Attività analitica, di chiarificazione delle cose e determinazione del senso delle affermazioni, in primis in relazione al sapere scientifico, la filosofia non rompe col passato, ma ritrova se stessa riscoprendo la propria vera vocazione: «Finché la gente parlerà e scriverà di più di quanto penserà, usando le parole in modo meccanico e convenzionale, non concordando sul Bene (in etica), sul Bello (in estetica) e l’Utile (in economia e in politica), seguiteremo ad avere grande bisogno di uomini con mentalità socratica in tutte le nostre ricerche.
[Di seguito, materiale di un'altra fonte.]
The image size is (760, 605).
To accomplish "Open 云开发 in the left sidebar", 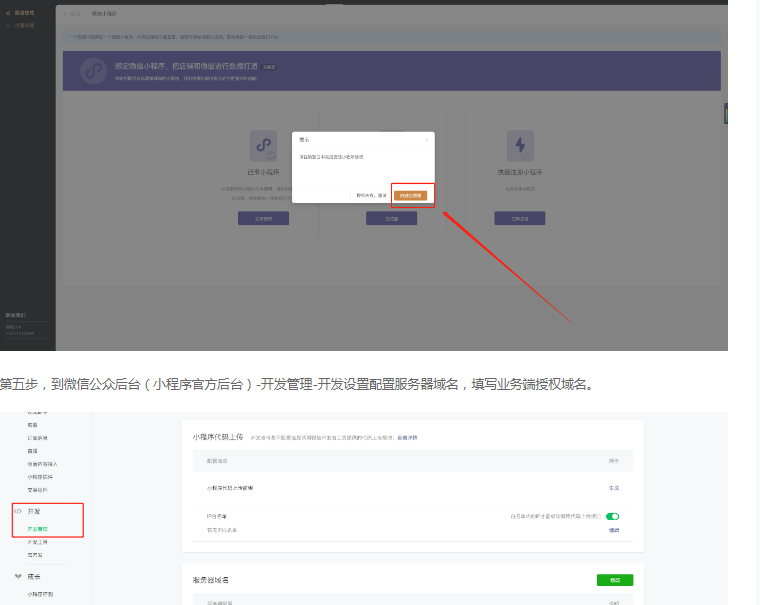I will click(x=34, y=554).
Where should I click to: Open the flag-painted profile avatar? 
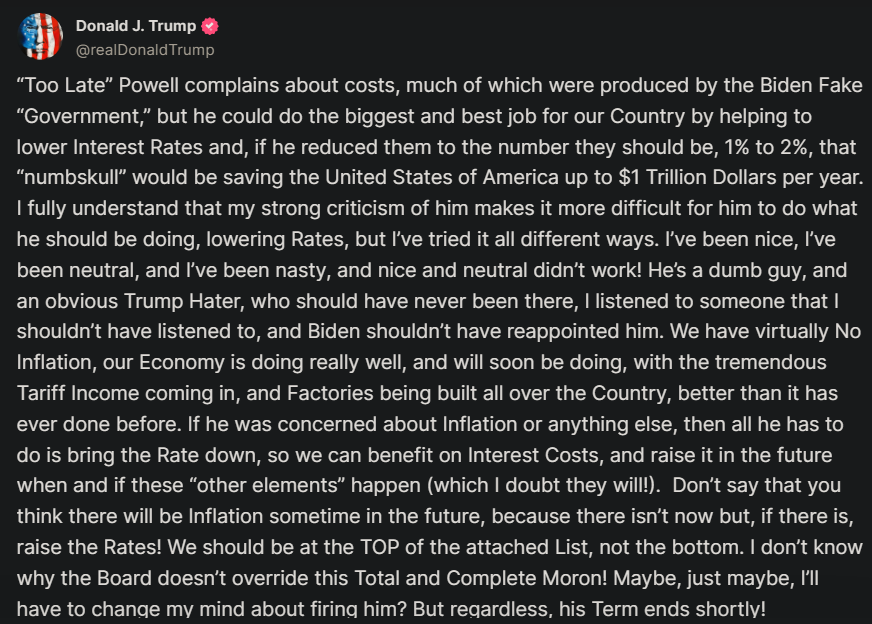click(41, 37)
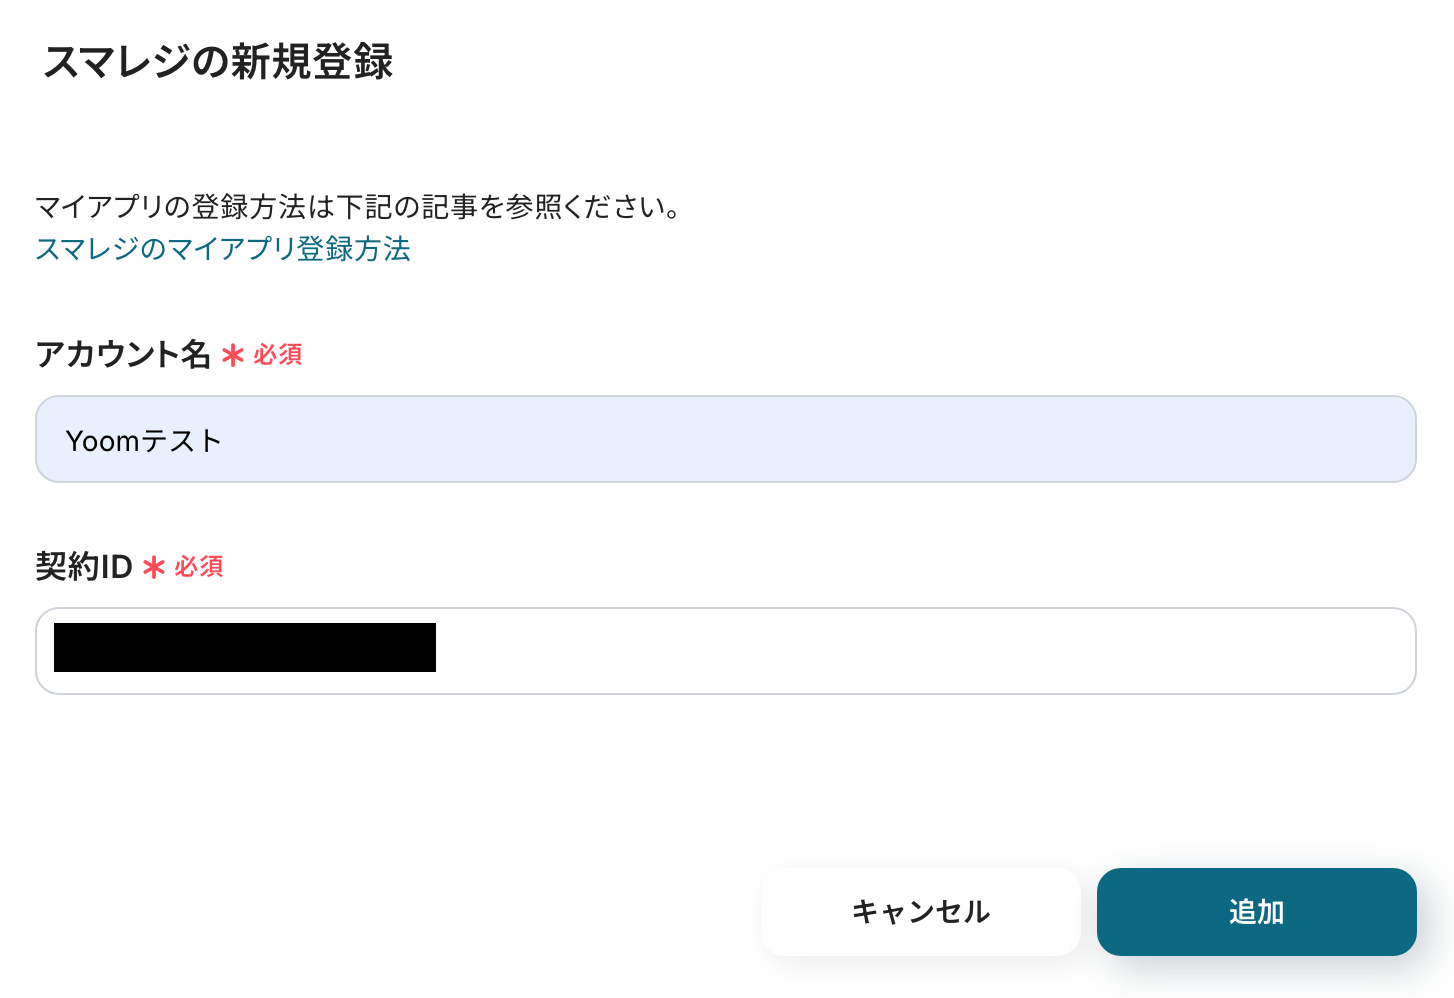Click the 追加 button

1256,912
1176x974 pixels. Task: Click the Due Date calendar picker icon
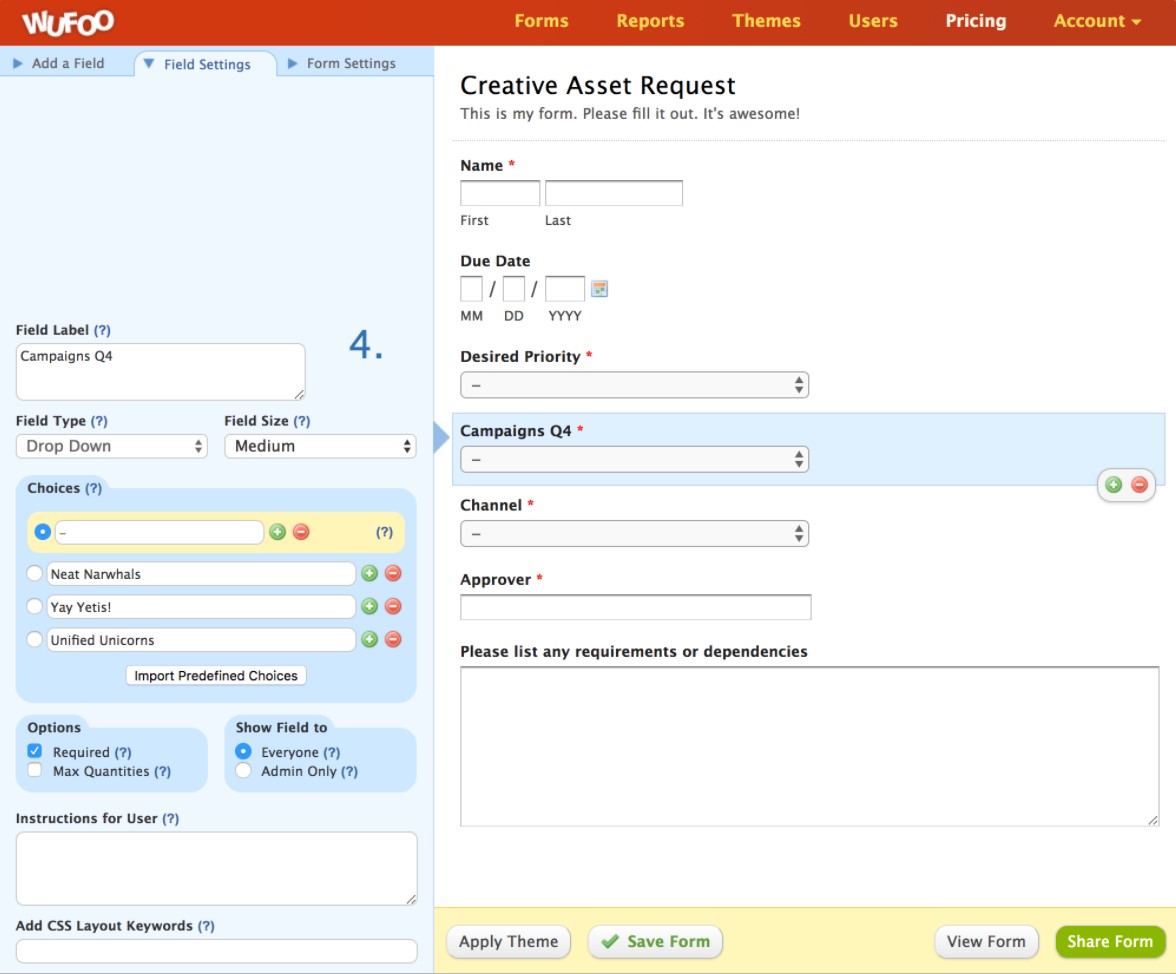point(599,289)
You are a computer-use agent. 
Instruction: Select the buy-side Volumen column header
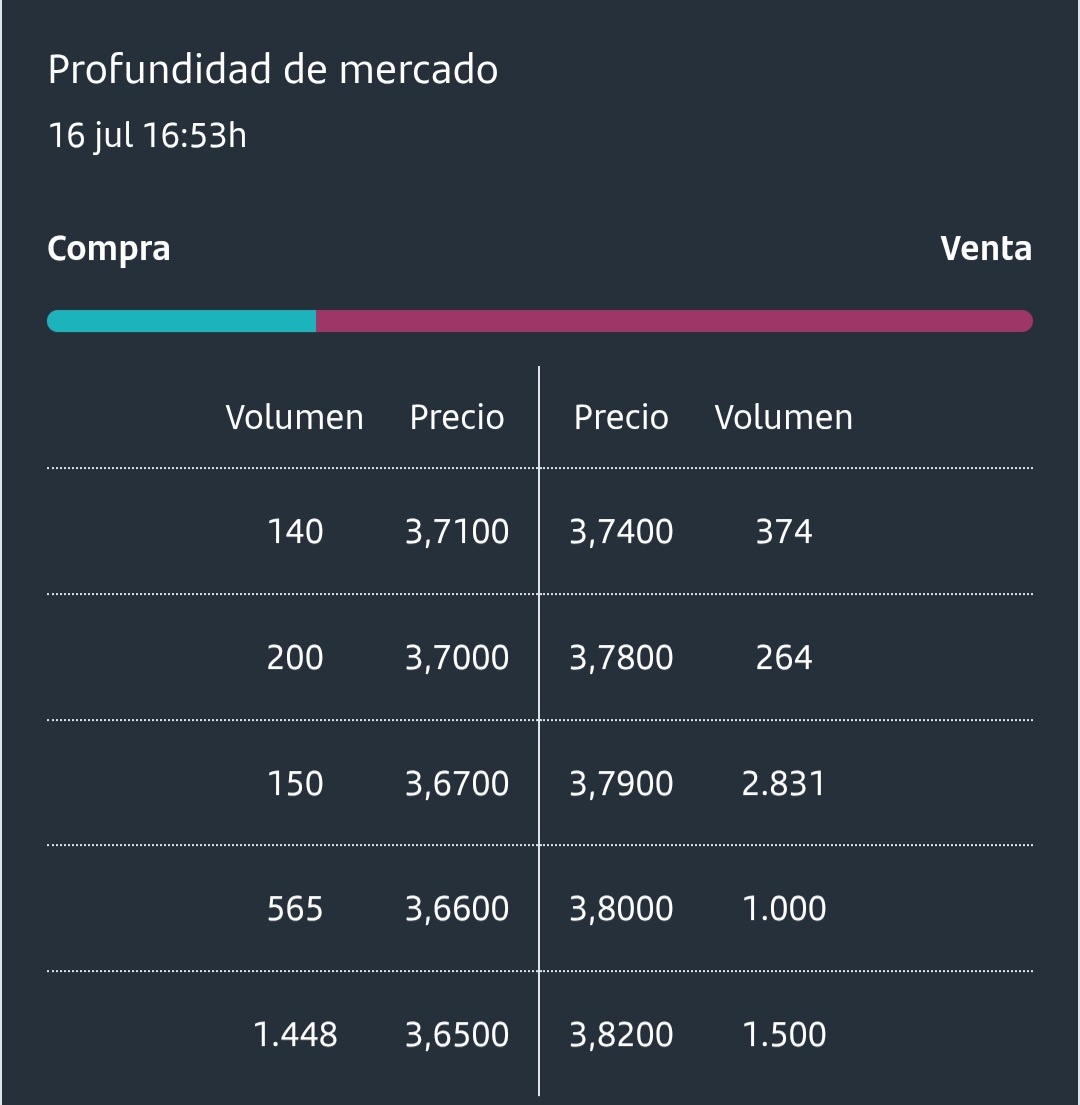[294, 417]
E poiché anche nella scienza le grandi scoperte sono fatte solo da quelle menti superiori che, nella routine della loro ricerca sperimentale e teorica, seguitano a stupirsi di tutto ciò che le circonda e ad impegnarsi perciò nella ricerca del significato, l’atteggiamento filosofico sarà da riconoscere più che mai come la forza più vigorosa e la parte migliore dell’atteggiamento scientifico»[14].
La filosofia pare non poter che rinnovare l’impegno analitico di sempre. La filosofia non sembra poter rinunciare alla sua criticità. Criticità appare ricerca di comprensione; criticità è aspirazione alla chiarezza, è rifiuto dell’incongruenza. Le pagine entusiaste di Bertrand Russell sulle possibilità offerte dalla logica all’analisi filosofica rappresentano una grande affermazione dello spirito filosofico. La sapientemente circoscritta luce dello spirito filosofico sembra rischiarare veramente. Ogni cristallizzazione metafisica appare invece un ostacolo: si pensi alla «metafisica della mente» (Giulio Preti) di Kant. Ineludibile visione generale della realtà la metafisica non può finire col soffocare nel dogma dei grandi sistemi le istanze critiche dell’impegno filosofico. Rifuggendo il dogma e limitando la semplice soggettività la filosofia conserva la sua identità e si continua analisi linguistico-concettuale ed insostituibile atteggiamento.
[1] Paolo Parrini, Conoscenza e realtà. Saggio di filosofia positiva, Laterza 1995, p. 5.
[2] Parrini, Conoscenza e realtà, p. 5.
[3] Moritz Schlick, La svolta della filosofia (1930), in Neoempirismo (1969, a cura di Alberto Pasquinelli), Utet 1978, pp. 259-260.
[4] Schlick, La svolta della filosofia, pp. 256-259.
[5] Bertrand Russell, La conoscenza del mondo esterno (1914), Longanesi 1980, p. 1.
[6] Russell, La conoscenza del mondo esterno, p. 35.
[7] Massimo Mugnai, Introduzione a George Boole, L’analisi matematica della logica (1847), Boringhieri 1993, pp. VII-X-LVII.
[8] Russell, La conoscenza del mondo esterno, pp. 42-49.
[9] Russell, La conoscenza del mondo esterno, p. 61.
[10] Ludwig Wittgenstein, Tractatus logico-philosophicus (1922), nel volume sul Neoempirismo, p. 215.
[11] Rudolf Carnap, Il superamento della metafisica mediante l’analisi logica del linguaggio (1932), in Neoempirismo, p. 528.
[12] Giulio Preti, Due orientamenti nell’epistemologia (1950), in Giulio Giorello, Introduzione alla filosofia della scienza, Bompiani 1994, p. 190.
[13] Paolo Parrini, Conoscenza e realtà, p. 13.
[14] Moritz Schlick, Forma e contenuto (1932), Boringhieri 1987 (a cura di Paolo Parrini), p. 148.